Quatre ans après son discours de « mission accomplie », George W. Bush a mis son veto à un projet de loi démocrate associant le financement de l’occupation de l’Irak au retrait des troupes à partir d’octobre. Ce veto n’a pu être levé par une majorité démocrate trop étroite. Chaque parti connaît son rôle dans ce jeu institutionnel et s’organise pour faire payer à l’autre le prix du statu quo aux élections de 2008. La Constitution et l’absence de majorité parlementaire large laissent des pouvoirs très importants au président. Les démocrates ne le contestent que sur la forme : ils comptent simplement amener les électeurs à la « bonne » conclusion électorale en 2008. En attendant, ils se montrent déterminés à trouver un compromis - sans retrait programmé - pour renouveler les budgets militaires, plutôt que de risquer de perdre leur image de « patriotes ».
Il faut dire, qu’en l’absence d’un mouvement antiguerre suffisamment fort, les opinions véhiculées par les sondages demeurent ambiguës : impopularité forte et croissante de Bush, rejet de la politique menée en Irak mais, en même temps, souci de « soutenir les troupes ». Ce mot d’ordre est un des piliers la « guerre contre le terrorisme », discours idéologique bien connu qui transforme en capitulation toute demande d’inflexion politique, toute critique de l’intervention armée et de ses justifications initiales. La classe politique est aussi parvenue à séparer la situation en Irak, particulièrement catastrophique, du reste du grand plan guerrier américain où les États-Unis sont accompagnés par un front impérialiste plus large. Même en Irak, Bush a réussi à envoyer des troupes supplémentaires malgré sa défaite !
La situation en Irak force à certains aménagements, que les deux grands partis vont maintenant négocier. Les démocrates proposent de lier le budget des forces d’occupation, non à un plan de retrait, mais à une « irakisation » - souhaitée par les républicains depuis les élections. Dans cette nouvelle mascarade, les États-Unis pourraient poser des conditions au maintien de leurs dépenses militaires, pour « responsabiliser » les autorités qu’ils ont eux-mêmes portées au pouvoir, espérant ainsi se dédouaner après avoir eux-mêmes mis le feu aux poudres de la guerre civile.

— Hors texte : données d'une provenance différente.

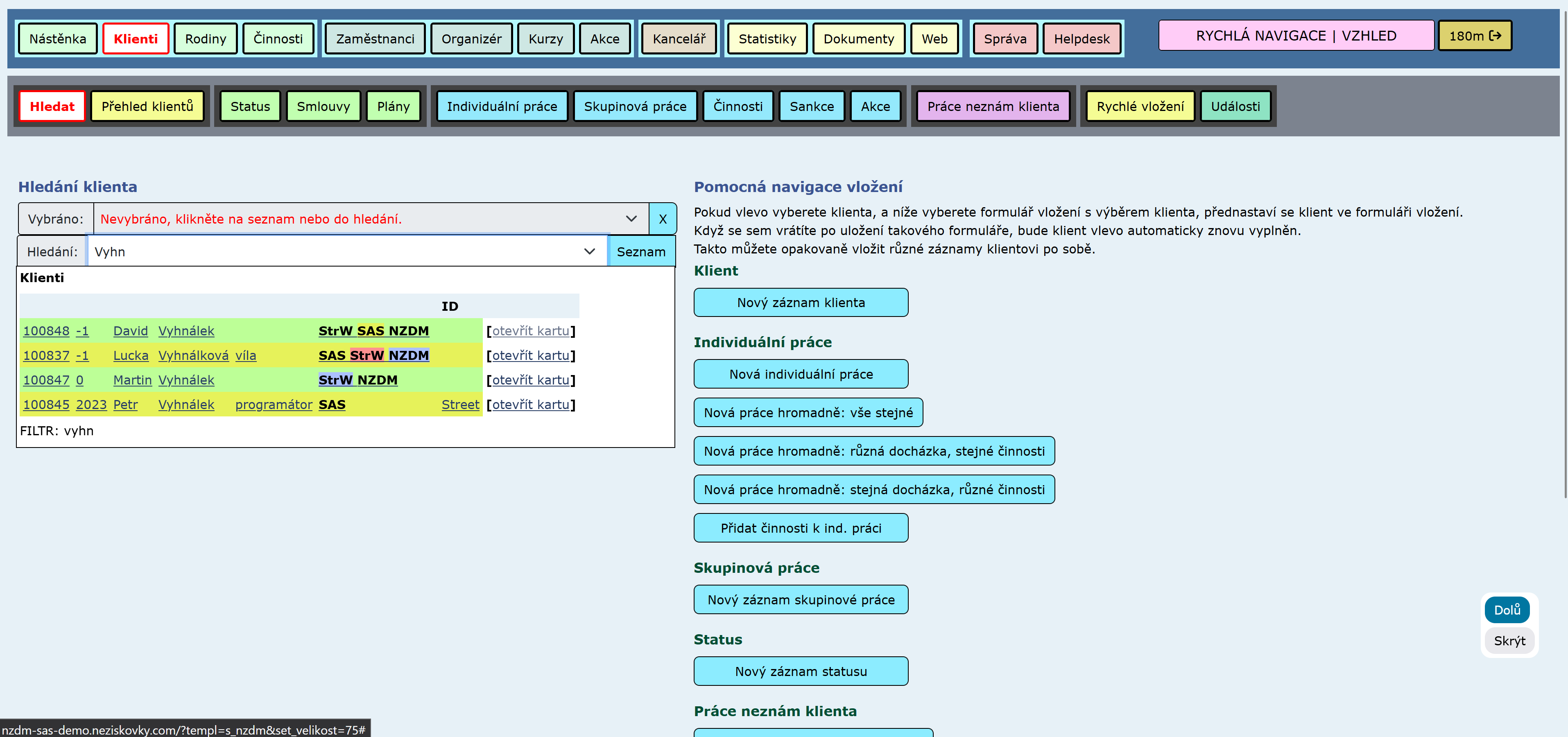
Task: Switch to the Přehled klientů subtab
Action: click(147, 106)
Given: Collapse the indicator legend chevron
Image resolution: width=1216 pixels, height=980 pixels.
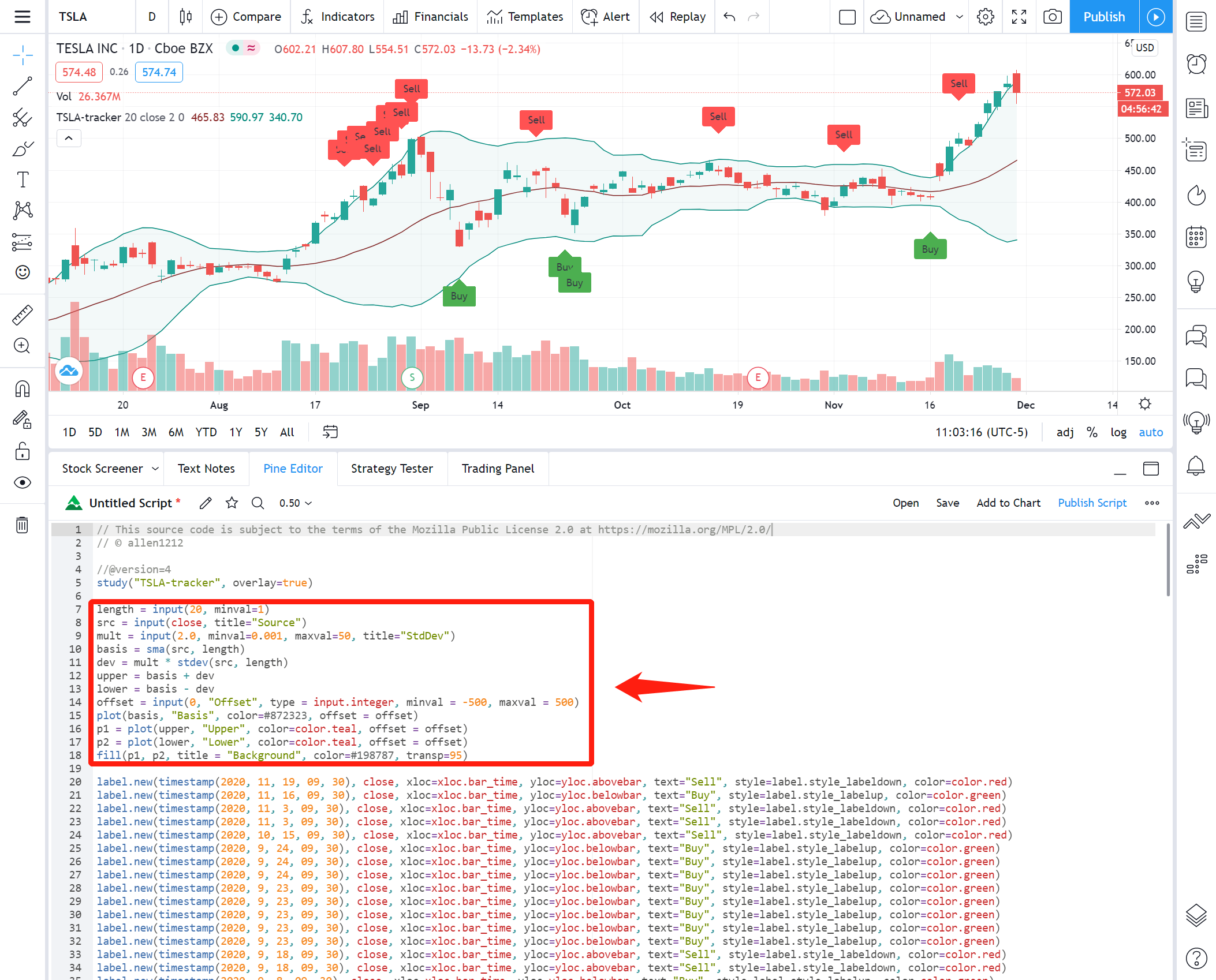Looking at the screenshot, I should [69, 138].
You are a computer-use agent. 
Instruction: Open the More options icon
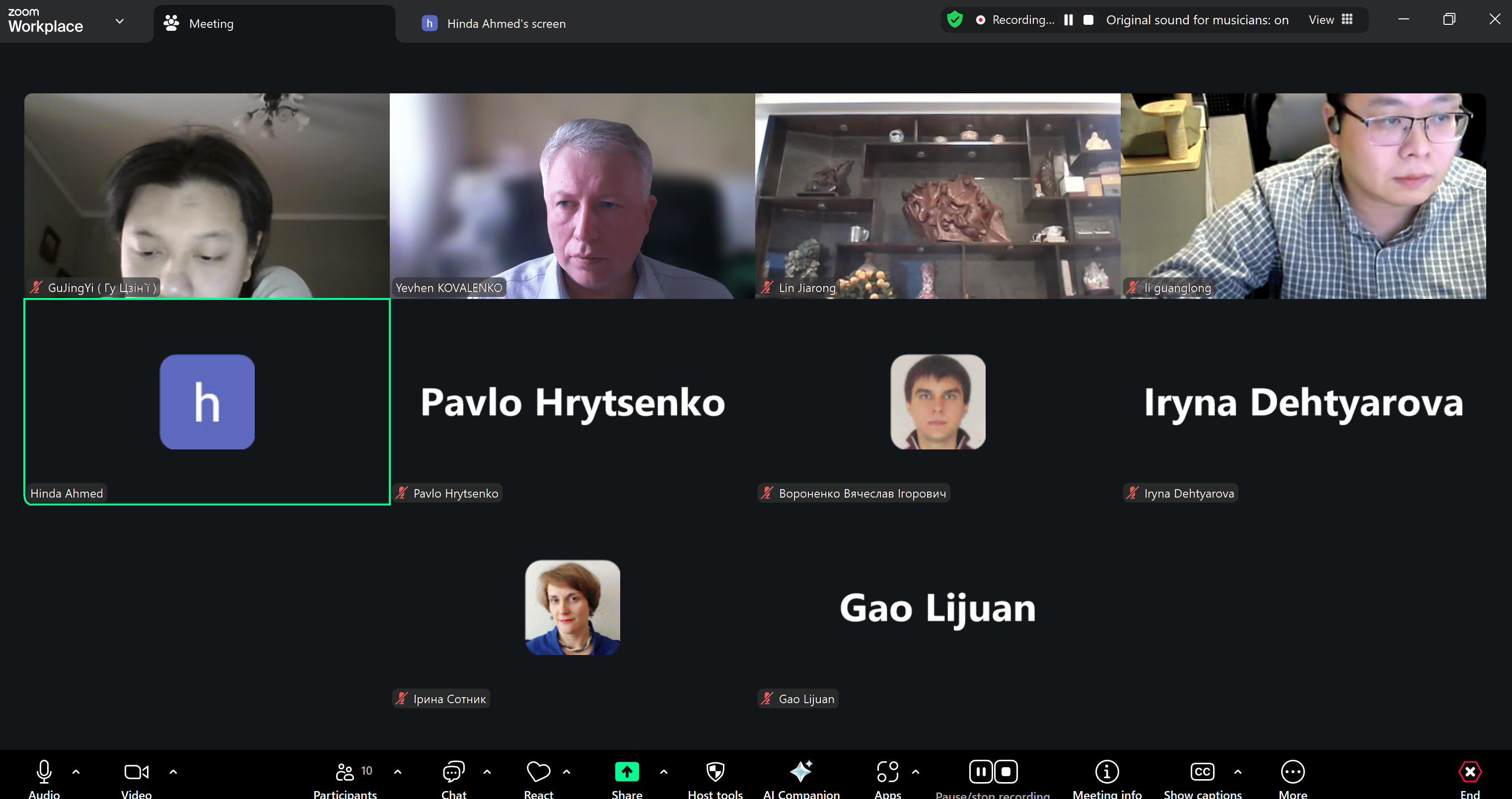tap(1293, 772)
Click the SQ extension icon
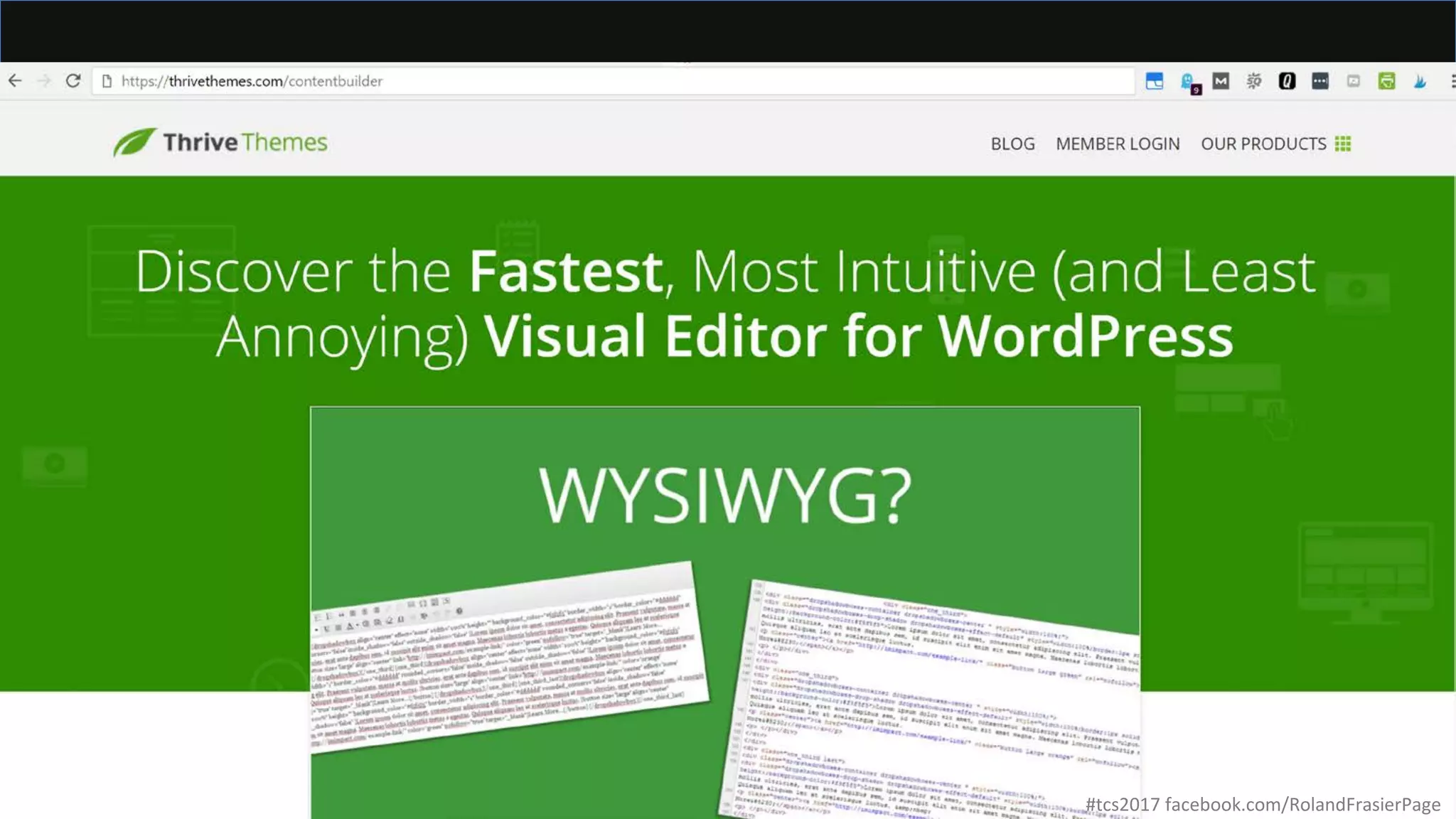The image size is (1456, 819). 1253,81
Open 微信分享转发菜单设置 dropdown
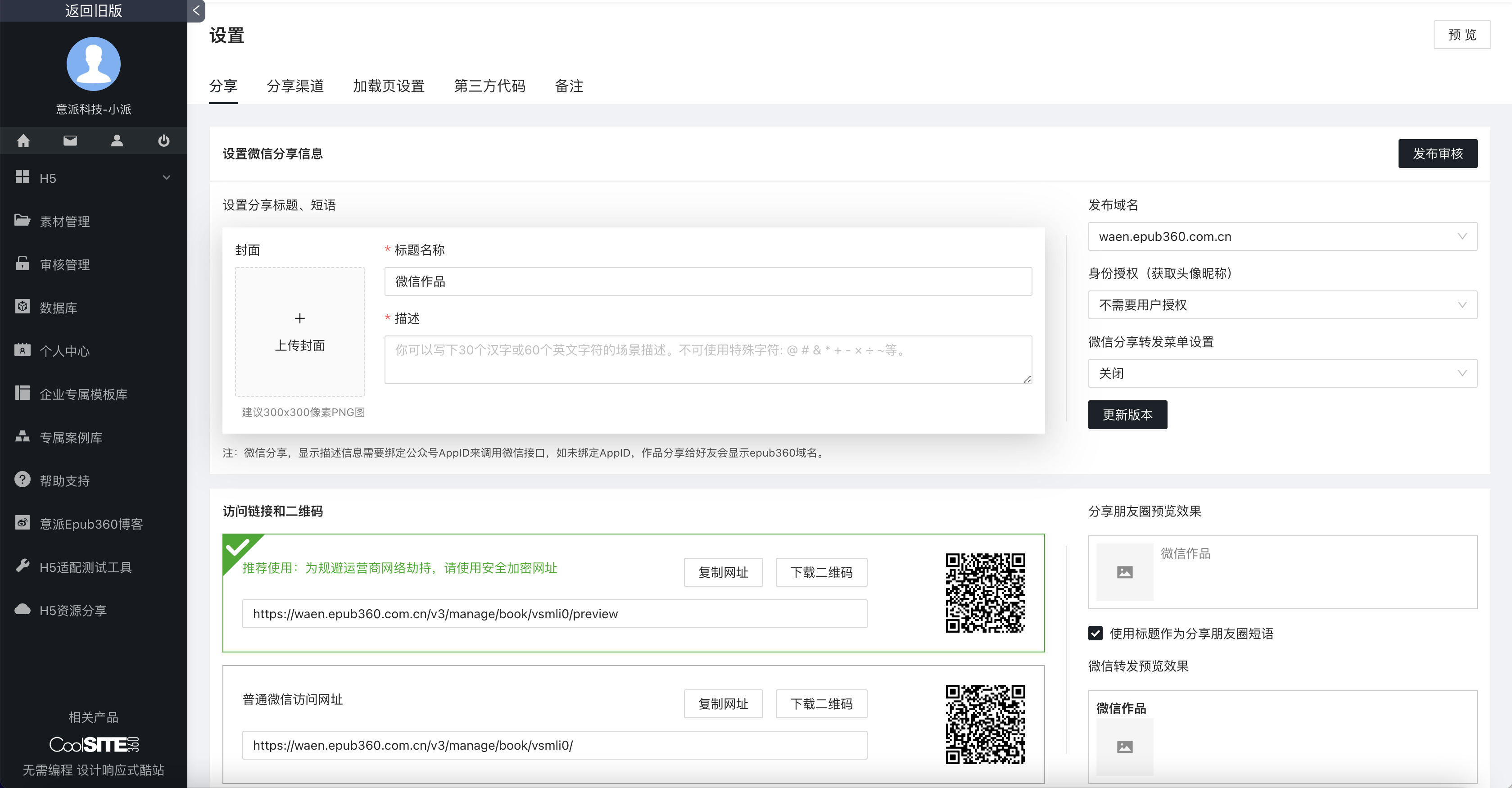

En Irak, la guerre reste une réalité quotidienne et 10 % de la population a fui le pays depuis 2003. Tout cela résulte de l’occupation, dont la durée même entraîne un chaos encore plus profond. Le retrait demeure la seule perspective d’avenir pour le peuple irakien. Aux États-Unis, le repositionnement des candidats à la présidentielle peut refermer l’espace ouvert par l’impopularité de Bush. Un mouvement antiguerre indépendant des démocrates et dénonçant toutes les interventions armées des États-Unis est donc plus que jamais possible et nécessaire.